Socially unsure about your writing?

July 04, 2012|By John E. McIntyre | The Baltimore Sun

Just as the way you talk gives indications of your origins, education, and class, so does your writing, particularly in the last two categories. This leaves people nervous about writing, fearful that they will betray some inadequacy and be held up to public scorn. They know that members of the peeververein are lurking out there, waiting to spring and accuse them of an illiteracy that is besmirching our beautiful language. 

But now help is at hand. Mignon Fogarty, the indefatigable Grammar Girl, has published 101 Troublesome Words You'll Master in No Time St. Martin's Griffin, 135 pages, $5.99). She will take you gently by the hand and calm your apprehensions with soothing, sensible advice. 

Her entry on free gift, for example, points out that the phrase is redundant but commonplace is advertisements, adding, "Let's just say that it should be limited to the domain of advertisers because they seem to find it so effective."

She traces the belief that over cannot be used in the sense of more than to American newspaper superstition and suggests that you can use the word freely if you do not work for a publication addicted to Associated Press style. She defends gone missing against misguided objections. She points out that between "has always been used to indicate a choice or relationship between many different items or people," rather that always just two, and that none is either singular or plural, depending on context. She allows both lighted and lit as the past tense of light, depending on what you think sounds better. She discards the artificial distinction between healthy and healthful.

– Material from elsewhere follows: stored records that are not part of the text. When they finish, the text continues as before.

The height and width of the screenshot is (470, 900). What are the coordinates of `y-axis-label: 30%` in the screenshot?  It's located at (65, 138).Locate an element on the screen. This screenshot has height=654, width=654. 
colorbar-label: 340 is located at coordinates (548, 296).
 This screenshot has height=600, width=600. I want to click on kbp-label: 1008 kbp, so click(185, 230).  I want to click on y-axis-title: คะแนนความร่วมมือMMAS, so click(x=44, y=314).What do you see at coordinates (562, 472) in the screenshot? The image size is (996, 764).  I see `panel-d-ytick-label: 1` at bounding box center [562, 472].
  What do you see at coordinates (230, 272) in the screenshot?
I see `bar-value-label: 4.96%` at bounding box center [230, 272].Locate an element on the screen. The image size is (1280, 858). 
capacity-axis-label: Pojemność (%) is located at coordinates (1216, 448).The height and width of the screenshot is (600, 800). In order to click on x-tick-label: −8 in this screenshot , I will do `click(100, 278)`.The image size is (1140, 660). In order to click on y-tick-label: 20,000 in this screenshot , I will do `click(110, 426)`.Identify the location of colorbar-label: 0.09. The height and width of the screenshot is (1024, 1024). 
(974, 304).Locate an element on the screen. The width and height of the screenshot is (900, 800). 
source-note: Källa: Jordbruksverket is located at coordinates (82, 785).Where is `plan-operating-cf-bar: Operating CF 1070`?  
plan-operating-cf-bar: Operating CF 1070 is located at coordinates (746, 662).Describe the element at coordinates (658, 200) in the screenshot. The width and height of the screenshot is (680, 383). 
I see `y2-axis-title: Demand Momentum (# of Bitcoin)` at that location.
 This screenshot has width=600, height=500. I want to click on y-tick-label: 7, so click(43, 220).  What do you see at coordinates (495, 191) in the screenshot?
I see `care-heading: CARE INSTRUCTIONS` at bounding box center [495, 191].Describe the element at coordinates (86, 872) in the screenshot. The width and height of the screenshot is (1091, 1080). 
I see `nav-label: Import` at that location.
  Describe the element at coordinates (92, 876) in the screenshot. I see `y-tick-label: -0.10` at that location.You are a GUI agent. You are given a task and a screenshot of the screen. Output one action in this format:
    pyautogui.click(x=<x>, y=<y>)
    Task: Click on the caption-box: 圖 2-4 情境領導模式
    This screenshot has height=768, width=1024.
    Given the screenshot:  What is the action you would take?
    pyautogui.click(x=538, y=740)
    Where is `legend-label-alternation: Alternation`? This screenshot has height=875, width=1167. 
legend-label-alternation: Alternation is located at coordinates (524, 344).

So she will happily free you from adherence to bogus rules you may have been taught.

She is firm that kudos is a singular, that noisome means "stinky," that unique should be limited to "one of a kind," and that bemused means "befuddled," so don't imagine that she is pulling down the pillars of the temple.  

She is perhaps a little more cautious than she need be about ruffling the peevers' feathers: "Unfortunately, you can't win with hopefully. Although the arguments against using it as a sentence adverb are uncompelling ... and it commonly appears in print and everyday language, you are still quite likely to draw criticism from a large pool of objectors if you use it. Take comfort in the knowledge it probably won't be a problem for your children." If your boss is fussy about it, then you might as well submit, but otherwise you are giving the peevers more power than they merit. 

Fortunately, she is clear in many entries about the appropriateness of register: "In all but the most formal situations, feel free to use It is me or It's me" rather than It is I

It is,like Ms. Fogarty's other publications, quite a handy little book. If it should help relieve a little of your anxiety about writing and bolster your confidence in the exercise of your own language, than it will well repay your attention.